Scottish castles featured in Outlander could be in dire need of repair due to soaring visitor numbers
Exposure to the elements over hundreds of years has taken a toll on some of the country’s most iconic structures.
They include Linlithgow Palace and castles at Doune, Craigmillar and Aberdour, which have also struggled to absorb the impact of a sharp rise in visitors since Outlander first aired in 2014.
More than 200 structures are thought to be at risk as Historic Environment Scotland (HES) prepares to begin a programme of “hands-on” surveys to determine the extent of damage within weeks.
The “Outlander effect” has seen tourists flocking to locations such as Doune Castle where visitors to the 14th-century stronghold in Perthshire soared from 38,081 in 2013 – the year before it first appeared as fictional Castle Leoch – to 142,091 in 2018.
Elsewhere, visitor attendance at Aberdour Castle in Fife increased from 12,518 to 27,507 during the same period, while numbers at Linlithgow Palace in West Lothian soared from 66,500 to 94,718.
VisitScotland figures show Craigmillar Castle, in Edinburgh, attracted 23,221 people in 2016 – the year before it first appeared in Outlander – rising to 35,473 in 2018.
The Outlander series, now in its sixth season, is based on the best-selling novels of US author Diana Gabaldon and stars Sam Heughan and Caitriona Balfe.
A HES spokesperson said: “The success of the Outlander books and television show has had many benefits for Scotland, but the increased level of visitation at Doune Castle in particular, pre lockdown, while of course was very welcome, was such that we saw some issues relating to ground erosion on the site.
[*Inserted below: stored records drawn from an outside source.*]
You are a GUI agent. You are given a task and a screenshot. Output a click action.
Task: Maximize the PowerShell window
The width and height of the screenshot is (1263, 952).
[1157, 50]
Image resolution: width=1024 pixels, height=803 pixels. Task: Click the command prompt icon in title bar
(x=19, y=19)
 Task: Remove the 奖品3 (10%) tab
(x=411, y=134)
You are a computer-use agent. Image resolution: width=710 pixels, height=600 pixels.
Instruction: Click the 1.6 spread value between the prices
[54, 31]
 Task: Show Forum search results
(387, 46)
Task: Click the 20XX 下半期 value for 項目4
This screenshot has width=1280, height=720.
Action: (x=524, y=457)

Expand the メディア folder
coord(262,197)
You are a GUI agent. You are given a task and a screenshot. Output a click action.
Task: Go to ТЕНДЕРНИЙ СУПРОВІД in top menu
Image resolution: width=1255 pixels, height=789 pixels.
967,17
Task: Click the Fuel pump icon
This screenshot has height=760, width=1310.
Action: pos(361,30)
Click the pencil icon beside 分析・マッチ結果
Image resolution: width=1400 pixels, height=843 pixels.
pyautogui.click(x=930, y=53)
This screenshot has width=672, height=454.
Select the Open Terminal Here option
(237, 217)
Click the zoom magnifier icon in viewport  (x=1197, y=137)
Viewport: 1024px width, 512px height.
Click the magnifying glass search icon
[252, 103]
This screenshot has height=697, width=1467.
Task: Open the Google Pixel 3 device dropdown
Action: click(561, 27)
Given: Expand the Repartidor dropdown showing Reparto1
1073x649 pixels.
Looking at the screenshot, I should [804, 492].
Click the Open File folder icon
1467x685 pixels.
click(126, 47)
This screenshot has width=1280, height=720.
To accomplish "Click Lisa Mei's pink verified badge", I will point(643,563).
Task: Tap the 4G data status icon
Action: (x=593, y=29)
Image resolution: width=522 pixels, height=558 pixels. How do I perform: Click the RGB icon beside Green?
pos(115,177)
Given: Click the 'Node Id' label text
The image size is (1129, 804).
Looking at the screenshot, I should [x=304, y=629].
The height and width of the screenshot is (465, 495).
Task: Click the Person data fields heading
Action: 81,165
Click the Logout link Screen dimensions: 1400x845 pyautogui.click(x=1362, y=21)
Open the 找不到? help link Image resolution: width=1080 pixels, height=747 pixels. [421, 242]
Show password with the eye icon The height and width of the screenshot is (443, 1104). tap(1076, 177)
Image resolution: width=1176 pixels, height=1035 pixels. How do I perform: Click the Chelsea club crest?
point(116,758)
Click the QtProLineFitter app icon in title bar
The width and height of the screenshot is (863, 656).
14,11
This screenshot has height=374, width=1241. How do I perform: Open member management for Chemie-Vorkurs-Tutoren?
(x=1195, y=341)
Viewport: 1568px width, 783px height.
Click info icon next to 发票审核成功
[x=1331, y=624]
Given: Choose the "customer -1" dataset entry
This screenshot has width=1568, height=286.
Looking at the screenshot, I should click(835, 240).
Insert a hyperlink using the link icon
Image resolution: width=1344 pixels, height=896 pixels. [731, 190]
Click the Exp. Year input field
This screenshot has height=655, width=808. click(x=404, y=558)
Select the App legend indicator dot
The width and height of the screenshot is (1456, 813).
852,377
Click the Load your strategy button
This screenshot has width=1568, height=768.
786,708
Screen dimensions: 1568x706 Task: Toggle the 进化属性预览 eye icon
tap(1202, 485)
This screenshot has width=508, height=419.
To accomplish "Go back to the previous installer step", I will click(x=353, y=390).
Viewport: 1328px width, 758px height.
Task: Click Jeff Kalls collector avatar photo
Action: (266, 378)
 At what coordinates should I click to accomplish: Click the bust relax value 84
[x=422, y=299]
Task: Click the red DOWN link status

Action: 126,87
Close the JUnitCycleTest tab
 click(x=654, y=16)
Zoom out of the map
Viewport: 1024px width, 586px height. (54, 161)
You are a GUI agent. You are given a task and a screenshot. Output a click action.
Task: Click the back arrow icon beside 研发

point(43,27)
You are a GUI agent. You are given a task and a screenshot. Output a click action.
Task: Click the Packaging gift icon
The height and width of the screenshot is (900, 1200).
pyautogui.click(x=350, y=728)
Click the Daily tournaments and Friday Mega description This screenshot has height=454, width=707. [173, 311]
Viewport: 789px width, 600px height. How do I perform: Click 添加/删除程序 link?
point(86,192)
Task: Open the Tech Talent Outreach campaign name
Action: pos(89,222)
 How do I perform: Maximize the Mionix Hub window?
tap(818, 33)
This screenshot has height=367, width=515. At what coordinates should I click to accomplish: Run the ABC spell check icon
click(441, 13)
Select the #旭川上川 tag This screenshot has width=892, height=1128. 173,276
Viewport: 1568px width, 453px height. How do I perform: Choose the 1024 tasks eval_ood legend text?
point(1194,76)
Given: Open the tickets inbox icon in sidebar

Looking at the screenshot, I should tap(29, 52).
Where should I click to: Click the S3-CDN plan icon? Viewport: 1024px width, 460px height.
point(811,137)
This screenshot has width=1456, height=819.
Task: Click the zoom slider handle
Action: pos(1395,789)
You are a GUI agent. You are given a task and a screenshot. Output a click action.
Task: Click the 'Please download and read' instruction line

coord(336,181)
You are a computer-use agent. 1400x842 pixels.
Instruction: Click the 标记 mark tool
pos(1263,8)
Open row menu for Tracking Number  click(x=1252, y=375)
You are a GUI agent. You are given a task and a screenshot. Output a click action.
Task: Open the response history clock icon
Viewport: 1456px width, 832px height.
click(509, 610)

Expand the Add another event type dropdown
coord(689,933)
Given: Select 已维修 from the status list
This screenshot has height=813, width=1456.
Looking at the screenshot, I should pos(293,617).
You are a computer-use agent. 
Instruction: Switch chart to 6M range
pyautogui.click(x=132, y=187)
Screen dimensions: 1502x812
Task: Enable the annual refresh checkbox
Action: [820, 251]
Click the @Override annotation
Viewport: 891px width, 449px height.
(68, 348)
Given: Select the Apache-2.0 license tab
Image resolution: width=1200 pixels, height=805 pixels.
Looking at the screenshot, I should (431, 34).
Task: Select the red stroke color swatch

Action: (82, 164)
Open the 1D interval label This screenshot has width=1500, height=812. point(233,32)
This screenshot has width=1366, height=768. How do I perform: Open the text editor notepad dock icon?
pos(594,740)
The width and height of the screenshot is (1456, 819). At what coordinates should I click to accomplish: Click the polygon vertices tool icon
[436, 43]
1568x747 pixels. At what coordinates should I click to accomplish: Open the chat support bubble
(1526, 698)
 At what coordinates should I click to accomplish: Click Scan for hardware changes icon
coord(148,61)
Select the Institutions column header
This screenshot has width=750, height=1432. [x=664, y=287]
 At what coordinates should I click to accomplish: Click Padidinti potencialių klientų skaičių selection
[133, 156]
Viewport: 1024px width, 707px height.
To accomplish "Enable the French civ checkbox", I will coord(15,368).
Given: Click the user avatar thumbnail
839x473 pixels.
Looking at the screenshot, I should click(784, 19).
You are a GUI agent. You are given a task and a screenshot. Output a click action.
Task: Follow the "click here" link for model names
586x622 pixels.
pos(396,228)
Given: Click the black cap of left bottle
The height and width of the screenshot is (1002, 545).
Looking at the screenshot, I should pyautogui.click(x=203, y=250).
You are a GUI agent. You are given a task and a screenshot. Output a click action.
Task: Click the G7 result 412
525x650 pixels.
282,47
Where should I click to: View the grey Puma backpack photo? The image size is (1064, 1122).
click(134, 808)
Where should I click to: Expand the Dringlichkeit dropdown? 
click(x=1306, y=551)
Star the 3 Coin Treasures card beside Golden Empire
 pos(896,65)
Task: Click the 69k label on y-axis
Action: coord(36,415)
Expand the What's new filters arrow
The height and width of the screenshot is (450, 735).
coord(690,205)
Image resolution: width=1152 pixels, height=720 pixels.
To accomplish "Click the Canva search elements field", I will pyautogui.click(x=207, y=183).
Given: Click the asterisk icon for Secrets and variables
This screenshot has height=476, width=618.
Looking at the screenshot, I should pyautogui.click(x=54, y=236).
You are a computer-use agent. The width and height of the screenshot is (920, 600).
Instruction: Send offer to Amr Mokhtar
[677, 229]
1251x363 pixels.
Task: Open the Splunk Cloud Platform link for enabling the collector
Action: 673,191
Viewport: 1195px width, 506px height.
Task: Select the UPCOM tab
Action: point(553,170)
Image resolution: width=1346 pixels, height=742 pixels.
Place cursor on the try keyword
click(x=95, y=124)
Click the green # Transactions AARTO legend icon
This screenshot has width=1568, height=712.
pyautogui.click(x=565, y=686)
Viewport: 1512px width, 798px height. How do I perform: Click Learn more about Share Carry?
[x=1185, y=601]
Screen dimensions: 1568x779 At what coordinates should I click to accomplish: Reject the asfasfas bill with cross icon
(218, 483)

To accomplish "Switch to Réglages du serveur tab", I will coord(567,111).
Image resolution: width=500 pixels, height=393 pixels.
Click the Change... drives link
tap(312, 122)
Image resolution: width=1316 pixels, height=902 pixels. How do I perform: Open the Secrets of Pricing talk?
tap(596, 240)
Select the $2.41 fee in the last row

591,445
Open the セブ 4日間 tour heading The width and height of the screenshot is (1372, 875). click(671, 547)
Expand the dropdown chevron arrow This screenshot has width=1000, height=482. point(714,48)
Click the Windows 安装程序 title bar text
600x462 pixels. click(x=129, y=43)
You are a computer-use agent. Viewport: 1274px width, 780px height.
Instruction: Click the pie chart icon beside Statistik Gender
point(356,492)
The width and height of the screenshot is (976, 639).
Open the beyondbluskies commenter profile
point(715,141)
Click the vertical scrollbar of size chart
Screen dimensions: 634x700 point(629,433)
In addition, the increased congestion from visiting vehicles meant existing facilities struggled to cope."
HES, which cares for 336 historic buildings and sites across the country, has developed a new course, accredited by the Scottish Qualifications Authority, to attract more people to gain the skills necessary to survey at-risk historic properties.
The Diploma in Planning, Surveying and Recording the Condition of Built Assets for Conservation will initially be offered to all relevant staff across HES and later to the wider sector.
Colin Tenant, the body’s head of technical education and training, said: “What we’ve been asked to do is develop a qualification and a training package to underpin it, to ensure that staff undertaking inspections have the skills and expertise to do that to the appropriate standard.
"There's an issue around the availability of skills to undertake this kind of survey work in the level of detail that's required, so this is where we see this qualification as filling a gap... specifically looking at the knowledge and expertise that's required around heritage assets."
The new course will be delivered by HES's own experts using a blended approach of in-person training on sites and at its centres in Stirling and Elgin, and also comprising digital content including 3D models that can be accessed anywhere in the country. It is hoped that SQA accreditation will encourage more people to sign up.
Mr Tenant added: “We are aiming to be able to deliver this training as soon as we possibly can … but there is that sense of urgency around the need to do the survey programme and we are cognisant of that.”
HES stressed that while the inspection programme takes place, many of Scotland’s best-loved historic properties remain open to the public.
There are currently no restrictions at Blackness Castle, Fort George, Urquhart Castle, Glasgow Cathedral and Clava Cairns, all of which have featured in Outlander.